Page MenuHomePhabricator

~3000% increase in session redis memory usage, causing evictions and session loss
Closed, ResolvedPublic

Description

Bytes in on the application server cluster increased by about 40% over the past day:

This matches an increase in bytes out on the memcached / session redis hosts:

It seems that the issue is with redis usage rather than memcached; redis memory usage jumped from ~15mb to >500mb:

This is forcing redis to evict keys:

Event Timeline

ori created this task.Jan 29 2016, 10:58 PM
ori raised the priority of this task from to Unbreak Now!.
ori updated the task description. (Show Details)
ori added a subscriber: ori.
Restricted Application added a subscriber: Aklapper. · View Herald TranscriptJan 29 2016, 10:58 PM
greg added a subscriber: greg.Jan 29 2016, 10:59 PM

Change 267387 had a related patch set uploaded (by Anomie):
SessionManager: Don't save sessions until they're persisted

https://gerrit.wikimedia.org/r/267387

Change 267388 had a related patch set uploaded (by BryanDavis):
SessionManager: Don't save sessions until they're persisted

https://gerrit.wikimedia.org/r/267388

Change 267388 abandoned by BryanDavis:
SessionManager: Don't save sessions until they're persisted

https://gerrit.wikimedia.org/r/267388

Change 267388 restored by BryanDavis:
SessionManager: Don't save sessions until they're persisted

https://gerrit.wikimedia.org/r/267388

Change 267388 had a related patch set uploaded (by BryanDavis):
SessionManager: Don't save non-persisted sessions to backend storage

https://gerrit.wikimedia.org/r/267388

Change 267387 merged by jenkins-bot:
SessionManager: Don't save non-persisted sessions to backend storage

https://gerrit.wikimedia.org/r/267387

Change 267388 merged by jenkins-bot:
SessionManager: Don't save non-persisted sessions to backend storage

https://gerrit.wikimedia.org/r/267388

On investigation @Anomie determined that SessionManager was potentially fetching data from the backing cache multiple times in handling a single request. https://gerrit.wikimedia.org/r/267387 (& the https://gerrit.wikimedia.org/r/267388 cherry-pick) add an in-process cache to stop this. TCP dump traces taken by @ori appeared to show ~7 fetches of the same session for a single request before the patch was applied.

What seems to have been happening here is two related problems:

  1. SessionManager was saving data (expiry 1 hour) for every anon pageview. This caused memory usage to skyrocket, and eventually start evicting keys. That's T125194.
  2. SessionManager was loading the session data from redis several times per request, which caused an increase in the traffic to and from redis.

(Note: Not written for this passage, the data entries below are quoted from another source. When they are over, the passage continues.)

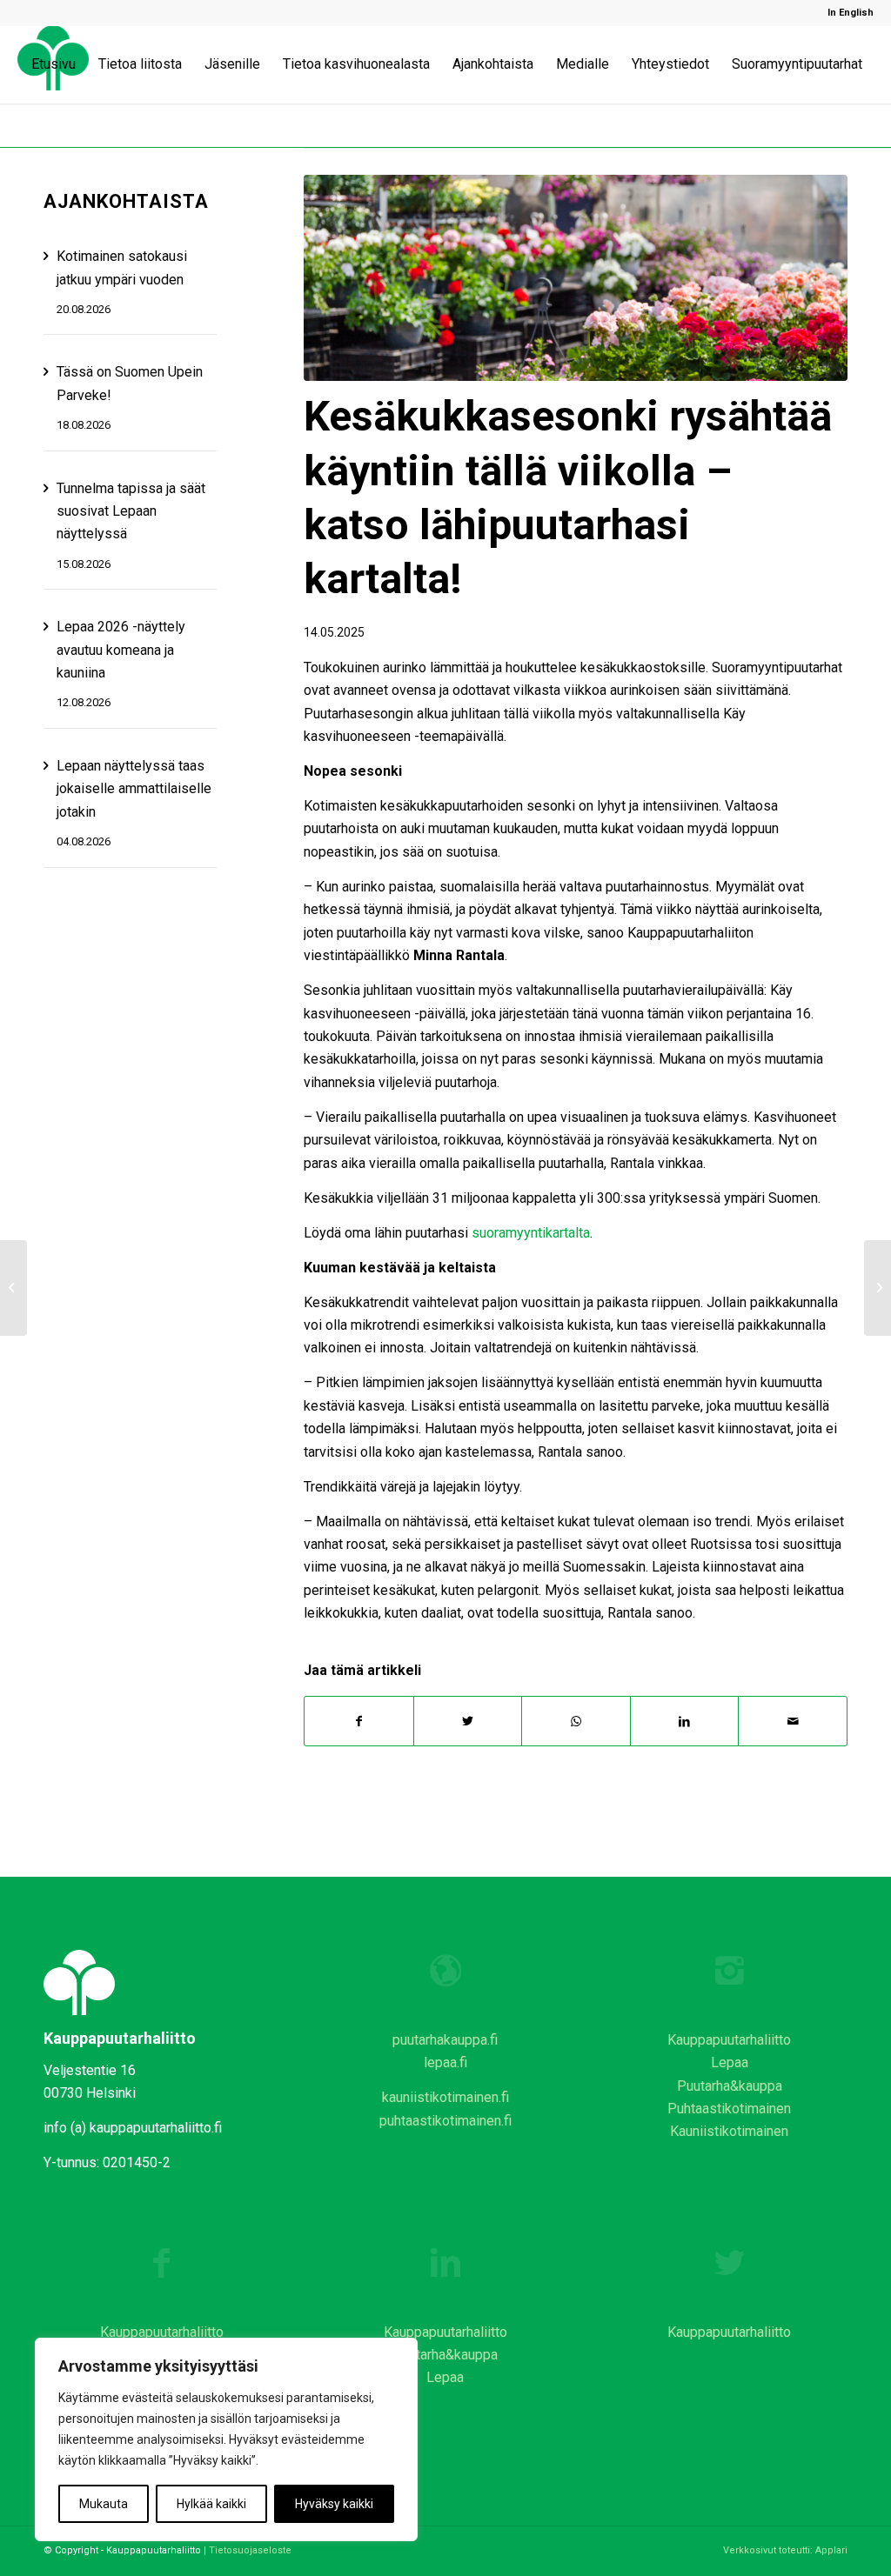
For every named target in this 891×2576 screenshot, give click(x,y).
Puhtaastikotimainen (729, 2108)
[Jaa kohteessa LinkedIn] (685, 1721)
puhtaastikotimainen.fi (445, 2120)
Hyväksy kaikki (334, 2504)
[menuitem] (846, 13)
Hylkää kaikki (211, 2504)
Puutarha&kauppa (729, 2086)
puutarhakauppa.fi (445, 2040)
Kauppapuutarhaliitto (729, 2040)
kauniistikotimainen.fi (445, 2097)
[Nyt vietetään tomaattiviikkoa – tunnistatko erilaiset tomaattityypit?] (13, 1288)
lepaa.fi (445, 2062)
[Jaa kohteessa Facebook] (359, 1721)
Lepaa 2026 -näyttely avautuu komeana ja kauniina (121, 649)
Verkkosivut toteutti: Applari (785, 2550)
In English (850, 12)
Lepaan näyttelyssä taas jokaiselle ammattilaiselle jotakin (134, 788)
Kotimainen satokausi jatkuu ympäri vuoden (122, 267)
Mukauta (103, 2504)
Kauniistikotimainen (729, 2131)
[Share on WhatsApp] (576, 1721)
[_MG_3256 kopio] (575, 278)
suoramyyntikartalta (531, 1233)
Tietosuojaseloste (250, 2550)
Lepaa (729, 2062)
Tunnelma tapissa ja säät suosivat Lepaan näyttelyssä (131, 511)
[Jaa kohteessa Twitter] (468, 1721)
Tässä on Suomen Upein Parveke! (130, 383)
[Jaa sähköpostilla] (793, 1721)
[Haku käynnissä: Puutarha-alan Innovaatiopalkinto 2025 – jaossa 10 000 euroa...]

#2 was solved by introducing an in-memory cache, so each session's data would be loaded only once per request. It's possible that data still might be saved multiple times per request, however. We can look into mitigating that if that too is a problem.

#1 was solved by only saving to redis when the session is persisted.[1] Non-persisted sessions are saved in-memory only, as any data they might contain is not needed outside the context of the individual request. If this breaks anything, the solution is for that thing to persist the session like it should have been doing in the first place. We note that the baseline memory usage is still increased by (estimated) about 350–400 bytes per session, due to the extra metadata being stored to support the improved security checks offered by SessionManager.

[1]: A "persisted" session is one that has had cookies sent to the user, or whatever is equivalent.

Via https://ganglia.wikimedia.org/latest/graph.php?r=week&z=xlarge&title=&vl=&x=&n=&hreg[]=mc10[0-9][0-9]*&mreg[]=used_memory&gtype=line&glegend=show&aggregate=1&embed=1:

Baseline is certainly up a bit as expected by increased base session contents, but the runaway growth seems to have been taken care of.

ori closed this task as Resolved.Jan 30 2016, 8:50 AM
ori claimed this task.
Tgr added a subscriber: Tgr.Feb 14 2016, 8:24 PM

We note that the baseline memory usage is still increased by (estimated) about 350–400 bytes per session, due to the extra metadata being stored to support the improved security checks offered by SessionManager.

Seems to be about a 4x increase.
http://ganglia.wikimedia.org/latest/graph.php?r=week&z=xlarge&c=Memcached+eqiad&h=mc1001.eqiad.wmnet&jr=&js=&v=523764096.000000&m=used_memory&vl=bytes&ti=used_memory

It doesn't look so bad if you look at all the servers instead of just mc1001: https://ganglia.wikimedia.org/latest/stacked.php?m=used_memory&c=Memcached%20eqiad&r=week&st=1455218004&host_regex=


It seems that 14 servers were in use before, but only 8 are in use now for some reason.